● **What to do**: Print, exactly and with no pictures, the line containing "Task: Click step" and each line after it to the end of the entries below.

--

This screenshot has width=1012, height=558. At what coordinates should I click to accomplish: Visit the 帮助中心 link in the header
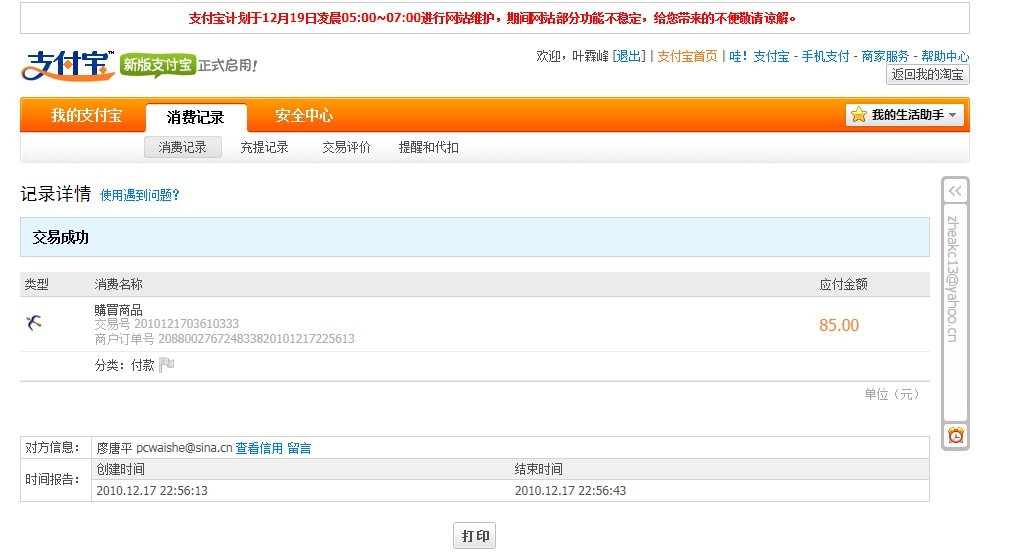pyautogui.click(x=944, y=56)

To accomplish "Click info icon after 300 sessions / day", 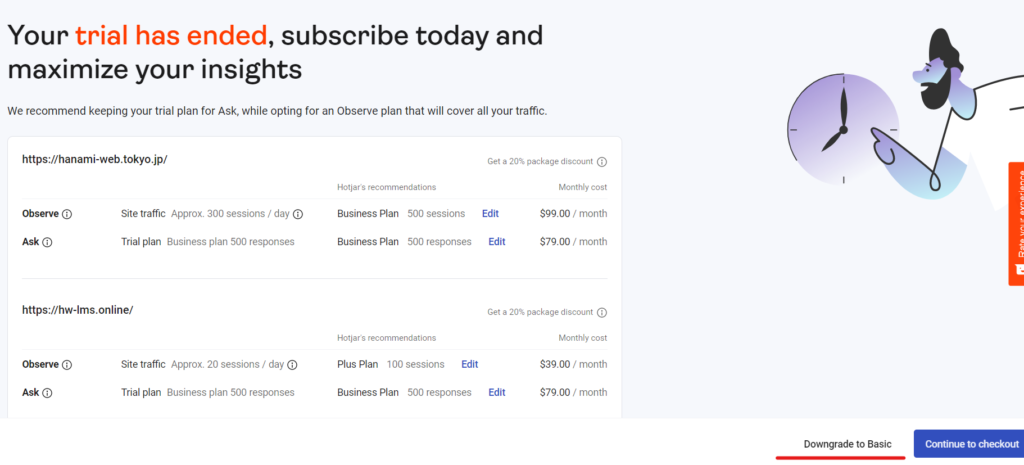I will click(x=298, y=214).
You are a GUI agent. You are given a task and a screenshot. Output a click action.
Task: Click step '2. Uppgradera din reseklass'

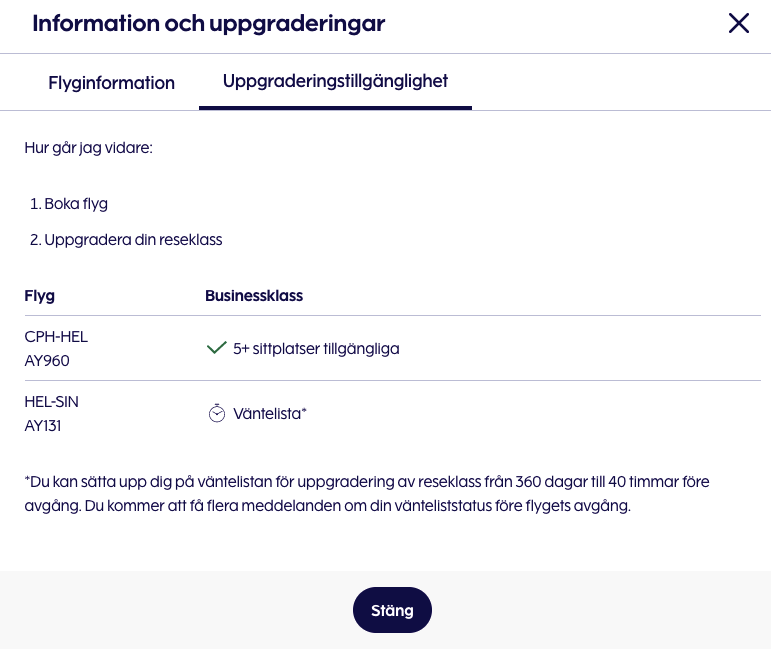coord(126,240)
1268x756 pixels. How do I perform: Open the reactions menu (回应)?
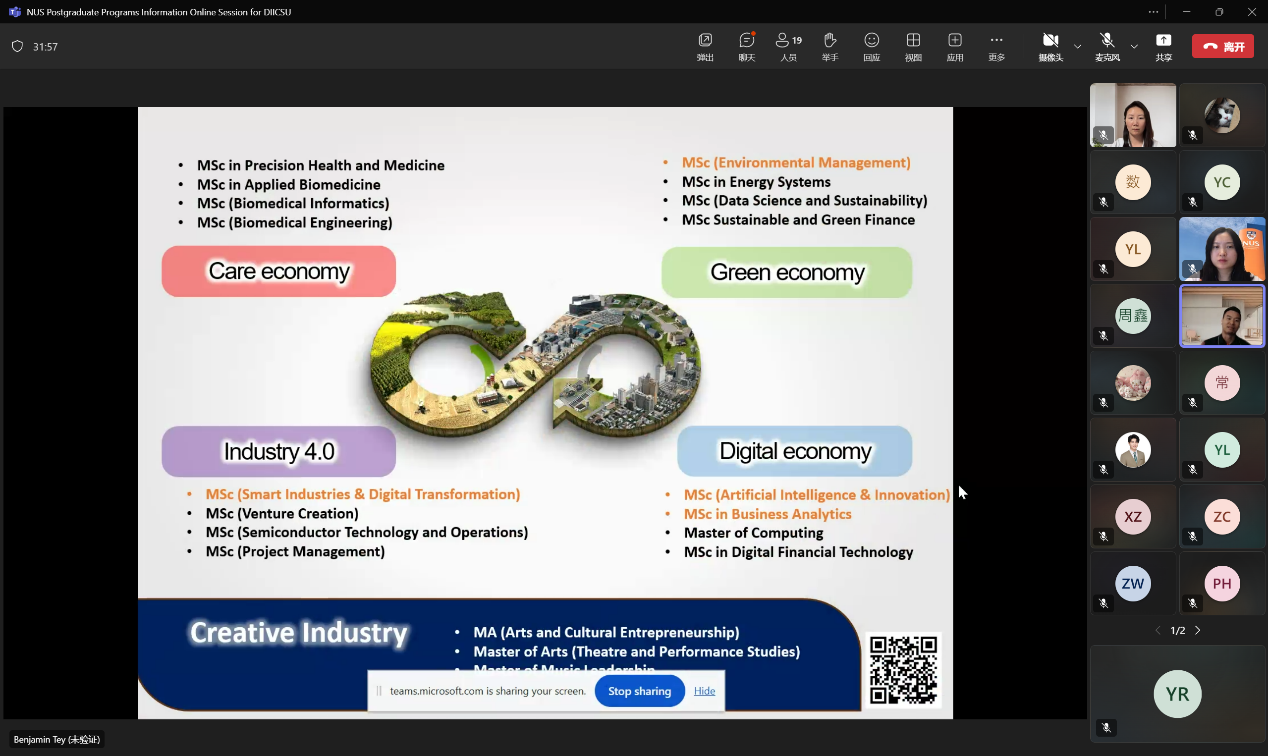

--

● **Solution to this exercise**:
Task: Click step '2. Uppgradera din reseklass'

coord(126,240)
1268x756 pixels. How do I perform: Open the reactions menu (回应)?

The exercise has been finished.